Please copy each line below that contains the string "Like".

### Data:
┄┄┄┄┄┄┄┄┄┄┄┄┄┄┄┄┄┄┄┄

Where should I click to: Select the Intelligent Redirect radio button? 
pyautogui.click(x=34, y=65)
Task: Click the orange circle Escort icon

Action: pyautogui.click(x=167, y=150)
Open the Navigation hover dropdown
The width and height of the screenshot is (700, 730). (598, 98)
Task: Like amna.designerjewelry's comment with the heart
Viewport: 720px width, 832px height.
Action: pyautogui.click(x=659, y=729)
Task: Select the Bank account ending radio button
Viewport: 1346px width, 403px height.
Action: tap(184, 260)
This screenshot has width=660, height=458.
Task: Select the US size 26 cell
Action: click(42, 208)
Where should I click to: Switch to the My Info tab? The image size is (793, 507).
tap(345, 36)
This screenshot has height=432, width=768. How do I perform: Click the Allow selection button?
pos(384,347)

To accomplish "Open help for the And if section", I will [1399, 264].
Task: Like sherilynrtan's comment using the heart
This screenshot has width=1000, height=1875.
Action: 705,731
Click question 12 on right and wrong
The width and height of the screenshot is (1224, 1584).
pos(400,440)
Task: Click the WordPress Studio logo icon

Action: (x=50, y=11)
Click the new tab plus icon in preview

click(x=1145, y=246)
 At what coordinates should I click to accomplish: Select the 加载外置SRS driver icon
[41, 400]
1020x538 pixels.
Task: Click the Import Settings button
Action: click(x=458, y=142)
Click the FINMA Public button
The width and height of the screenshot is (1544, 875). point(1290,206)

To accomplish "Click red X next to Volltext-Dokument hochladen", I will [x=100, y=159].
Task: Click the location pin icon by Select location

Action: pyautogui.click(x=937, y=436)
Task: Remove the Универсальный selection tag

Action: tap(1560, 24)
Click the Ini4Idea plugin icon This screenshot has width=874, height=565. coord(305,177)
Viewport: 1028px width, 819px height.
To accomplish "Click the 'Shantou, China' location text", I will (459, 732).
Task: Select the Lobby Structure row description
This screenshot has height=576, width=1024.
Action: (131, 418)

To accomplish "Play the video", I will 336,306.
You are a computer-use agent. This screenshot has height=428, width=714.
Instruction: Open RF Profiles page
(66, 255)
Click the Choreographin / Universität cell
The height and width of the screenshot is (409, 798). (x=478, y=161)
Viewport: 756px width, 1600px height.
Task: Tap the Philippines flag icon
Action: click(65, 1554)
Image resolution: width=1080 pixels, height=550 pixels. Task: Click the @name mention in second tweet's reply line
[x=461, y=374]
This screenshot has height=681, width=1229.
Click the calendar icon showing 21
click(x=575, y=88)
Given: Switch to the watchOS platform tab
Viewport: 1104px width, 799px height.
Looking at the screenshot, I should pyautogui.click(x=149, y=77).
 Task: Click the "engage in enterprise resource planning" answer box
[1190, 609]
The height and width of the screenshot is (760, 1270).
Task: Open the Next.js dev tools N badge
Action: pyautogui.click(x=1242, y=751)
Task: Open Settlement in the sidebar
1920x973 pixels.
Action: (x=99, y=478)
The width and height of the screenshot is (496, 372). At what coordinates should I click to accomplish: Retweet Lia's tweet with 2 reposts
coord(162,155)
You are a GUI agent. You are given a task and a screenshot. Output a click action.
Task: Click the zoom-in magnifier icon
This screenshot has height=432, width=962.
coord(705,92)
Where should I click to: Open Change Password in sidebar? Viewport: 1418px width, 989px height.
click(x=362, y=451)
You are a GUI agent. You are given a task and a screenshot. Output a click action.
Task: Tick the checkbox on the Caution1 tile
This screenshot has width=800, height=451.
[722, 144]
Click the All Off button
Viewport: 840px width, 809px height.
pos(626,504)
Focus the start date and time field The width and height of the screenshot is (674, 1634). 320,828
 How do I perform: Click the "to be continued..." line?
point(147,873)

┄┄┄┄┄┄┄┄┄┄┄┄┄┄┄┄┄┄┄┄

### Finished task:
Task: Like amna.designerjewelry's comment with the heart
Task: Like sherilynrtan's comment using the heart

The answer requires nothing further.